Sound art and noise music have a history, often a shared one, one that has been about experimentation, transgression, provocation. This history is one of forms as well as that of the musicians or artists themselves, the gradual acceptance that less-organised sounds can be of aesthetic interest, and that this has had an institutional response – eventually – of acceptance. In my view, this acceptance must always be tested, pushed. Experimental music did not stop with the artists of the mid-20th century, and it is essential for sound art to have some sense of this, even (or especially) to react against it. At this point, we will be ever nearer to noise, noise that will become heard as sound, then as music – even if, paradoxically, our acceptance (as listeners) of noise lessens noise, or the noisiness of noise.

[This might be a paradox, it might be a problem, but it is a good problem, I think, and awareness of this can drive some sort of residual, marginal, improper avant-gardism that can escape the traps of modernism, while not falling back on to content (or weak concept) as the sole point of interest. In so doing, sound art can be more than background ambience.]
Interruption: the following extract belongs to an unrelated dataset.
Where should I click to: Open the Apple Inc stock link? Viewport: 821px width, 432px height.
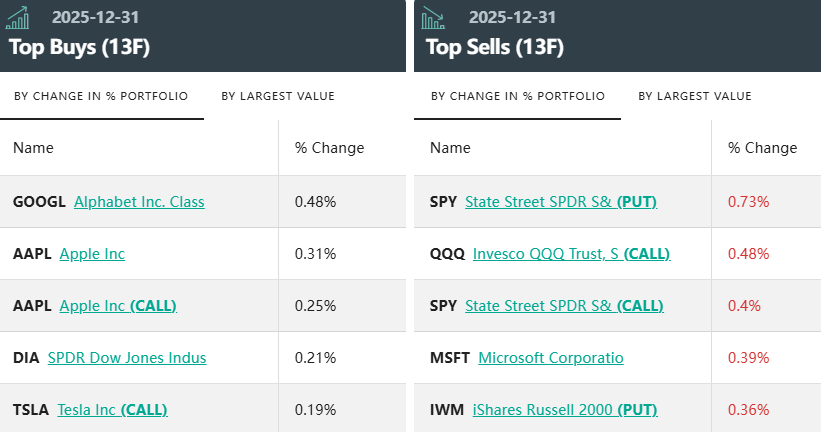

Now it’s time for bad v good sound art. Bad sound art does do something interesting, but accidentally – it offers itself as transcription, as record of something that was there. Alternatively it could offer itself as something that never was – in each case, the sound on offer folds in on itself – all you get is the sound – ‘isn’t it interesting/’ Often, no. Or, ‘what is it’. or ‘that doesn’t sound like it should. What was it again?’ It returns art to content, with a smattering of delight at some imagined strangeness that will be mastered when we work out the source.
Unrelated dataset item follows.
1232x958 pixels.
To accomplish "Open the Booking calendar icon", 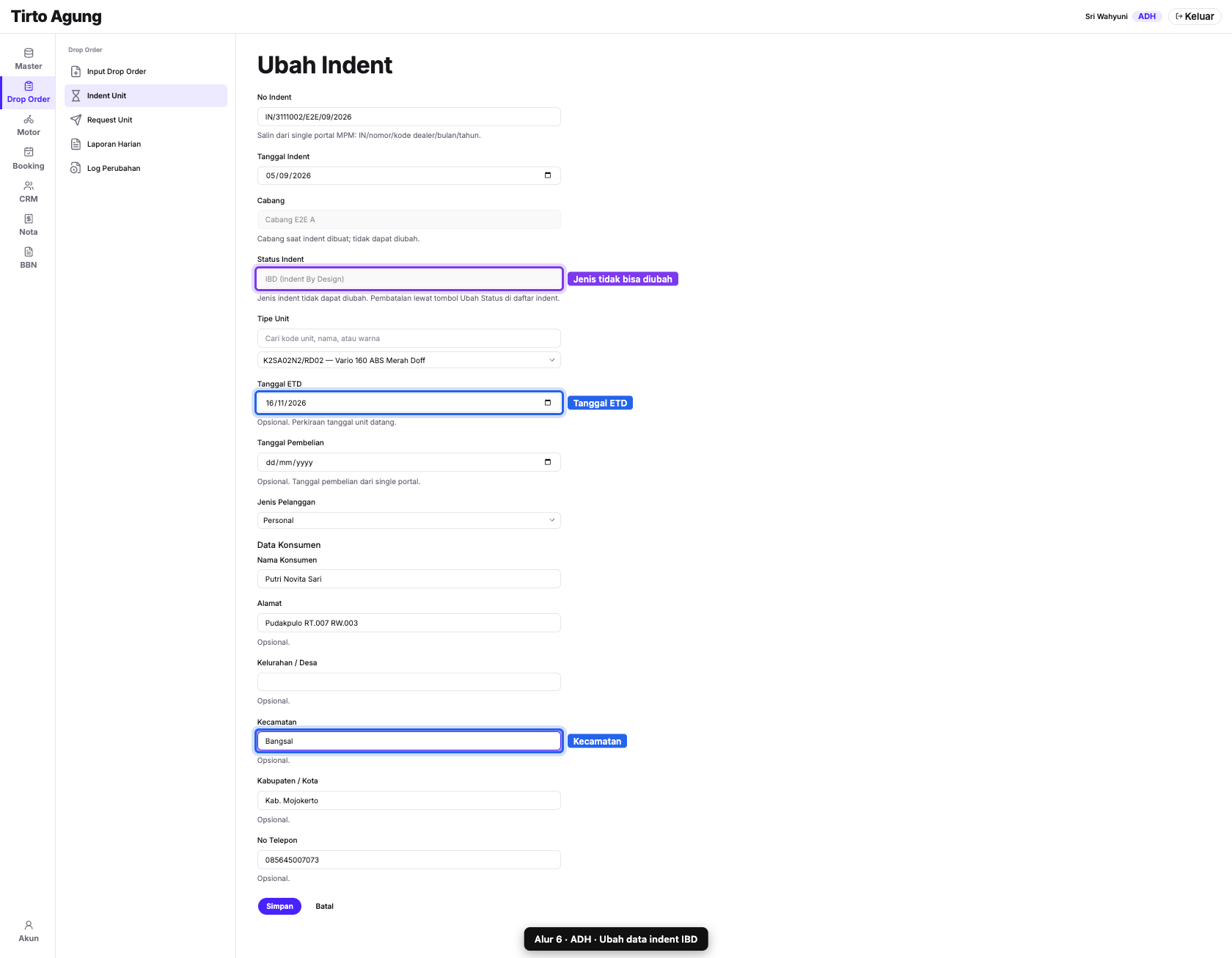I will pyautogui.click(x=29, y=153).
John Levack Drever, ‘Pastoral Pause’ (07); Richard Beard, ‘I Am Not Sitting in a Room’ (09); Valerian Mally ‘Apple (Windfall/ Fallobst)’ (11); Alvin Lucier, ‘Quiet Coffee’ (15); Andy keep, ‘My Laptop Colony – Colony in my laptop’ (23); Thomas Joyce, ‘Unspoken Conversations’ (30) (Bush track is 28)
If it’s not the source, it’s the technology that draws us in – the digital astonishing us, just like the stupid masses Baudelaire so roundly berated in his 1859 salon.
So – good sound art – this piece, ‘Modell 5.6’, is multimedia, but addresses what it means to be multimedia, a multiformalism maybe. It is also noise in its multi-ness… which is the source here – image-sound; is there a base track? Etc. Really what makes this something more interesting is its use of what has gone before, its restless appropriation of a lot of old tricks getting us over content and technique. It is not polite, clever, ‘conceptual’, interesting in ways you hadn‘t thought of before, and it isn’t music that could have gone somewhere else had it been better.